IN 1878 appeared "Dick Sands" the epic of the slave trade. This picture of the wilds of Africa, its adventures and its dangers, the savage hunting both of beasts and men, has always been a favorite among Verne's readers. It contains no marvels, no inventions, but merely, amid stirring scenes and actions, seeks to convey two truthful impressions. One is the traveler's teaching, the geographical information, the picture of ^Africa as explorers, botanists, and zoologists have found it. The other is the moral lesson of the awful curse of slavery, its brutalizing, horrible influence upon all who come in touch with it, and the absolutely devastating effect it has had upon Africa itself.

The trade in human flesh has within the past century converted Africa into an unpeopled wilderness "and called it peace."' Truly the contact of our modern civilization with so-called barbarians has always been most destructive to the barbarians. It is against this hideous aspect of modern progress that Jules Verne here uplifts a stern and vehement accusing voice.

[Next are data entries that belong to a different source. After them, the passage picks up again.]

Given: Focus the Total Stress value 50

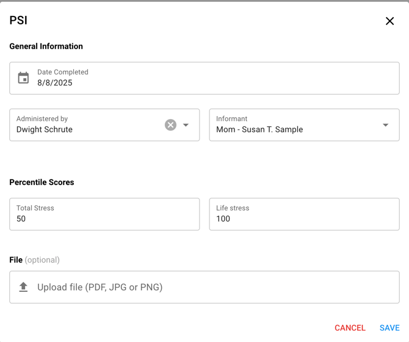Looking at the screenshot, I should coord(21,219).

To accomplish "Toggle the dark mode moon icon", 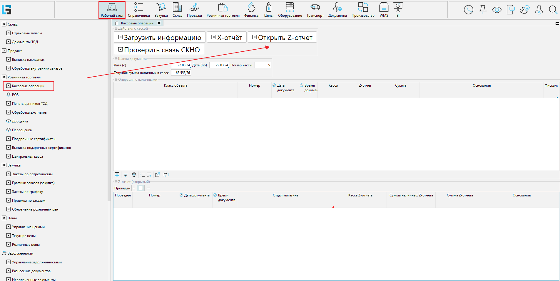I will click(468, 10).
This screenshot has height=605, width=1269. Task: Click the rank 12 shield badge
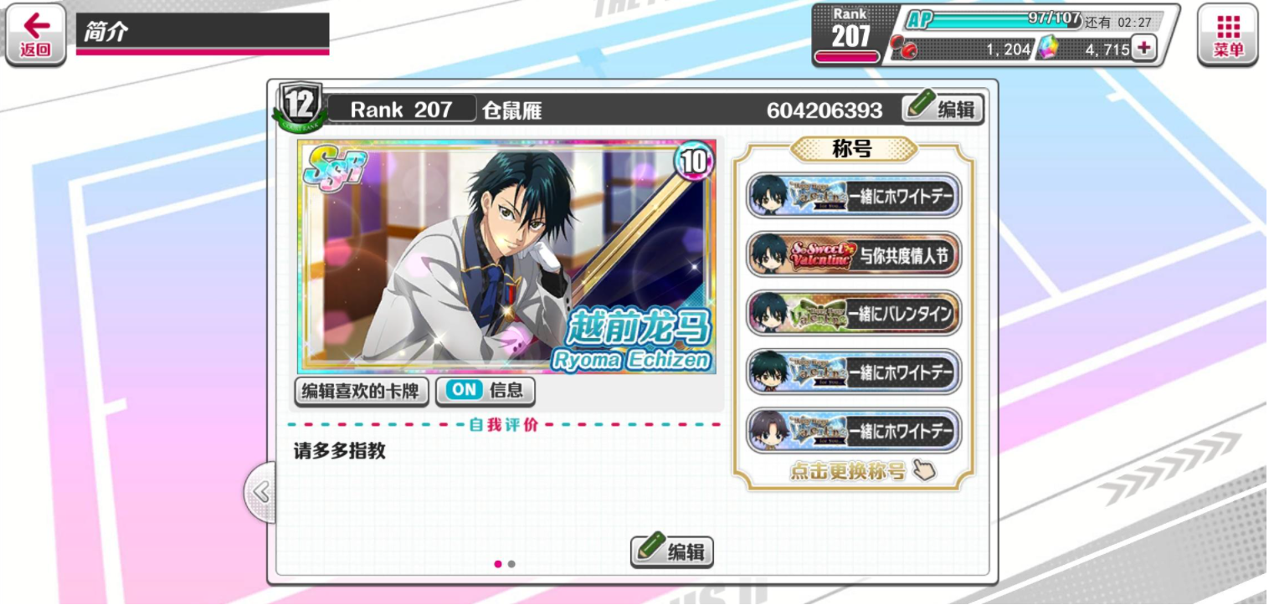pyautogui.click(x=298, y=106)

As to the intense admiration which Verne felt for the explorers of Africa, especially the heroic missionaries, he had given full expression to that sentiment in his previous African tale "Five Weeks in a Balloon" Yet he here returns to the theme once more, bringing into his book an account of the noble work of the most celebrated of African missionaries, David Livingstone. While the story of Livingstone, and his rescue by Henry M. Stanley, has little close connection with the story of Dick Sands and his friends, probably no reader will regret to find the heroic career of Livingstone truthfully and sympathetically interwoven with the more imaginary tale.